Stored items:
*** Begin section ***

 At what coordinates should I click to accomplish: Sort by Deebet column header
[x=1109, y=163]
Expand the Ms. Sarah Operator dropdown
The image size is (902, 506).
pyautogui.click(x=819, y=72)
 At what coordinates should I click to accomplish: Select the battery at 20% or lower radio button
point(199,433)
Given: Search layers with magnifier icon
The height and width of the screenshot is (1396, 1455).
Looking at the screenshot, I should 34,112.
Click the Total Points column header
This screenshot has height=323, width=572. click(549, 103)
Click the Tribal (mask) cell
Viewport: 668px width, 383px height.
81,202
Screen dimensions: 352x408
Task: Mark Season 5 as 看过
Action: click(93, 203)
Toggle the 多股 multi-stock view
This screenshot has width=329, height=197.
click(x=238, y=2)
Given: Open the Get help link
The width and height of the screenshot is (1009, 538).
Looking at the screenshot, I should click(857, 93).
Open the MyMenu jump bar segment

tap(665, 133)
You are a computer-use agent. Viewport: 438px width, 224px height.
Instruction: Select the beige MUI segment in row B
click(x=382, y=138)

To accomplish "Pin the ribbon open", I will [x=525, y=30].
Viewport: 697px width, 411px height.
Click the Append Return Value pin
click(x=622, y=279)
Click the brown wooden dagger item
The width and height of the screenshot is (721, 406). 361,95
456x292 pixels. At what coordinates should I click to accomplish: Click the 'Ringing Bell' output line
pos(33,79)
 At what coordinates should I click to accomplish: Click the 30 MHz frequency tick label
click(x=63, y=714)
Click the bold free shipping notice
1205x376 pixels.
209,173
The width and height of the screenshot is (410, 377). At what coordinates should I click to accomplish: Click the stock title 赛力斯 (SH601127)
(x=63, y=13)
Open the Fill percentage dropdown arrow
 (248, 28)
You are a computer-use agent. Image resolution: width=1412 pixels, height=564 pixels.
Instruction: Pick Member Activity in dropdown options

*** End section ***

### EXERCISE PROMPT:
Those lines above that contain the string "computer" should be returned.

### SOLVED PROBLEM:
You are a computer-use agent. Viewport: 438px width, 224px height.
You are a computer-use agent. Image resolution: width=1412 pixels, height=564 pixels.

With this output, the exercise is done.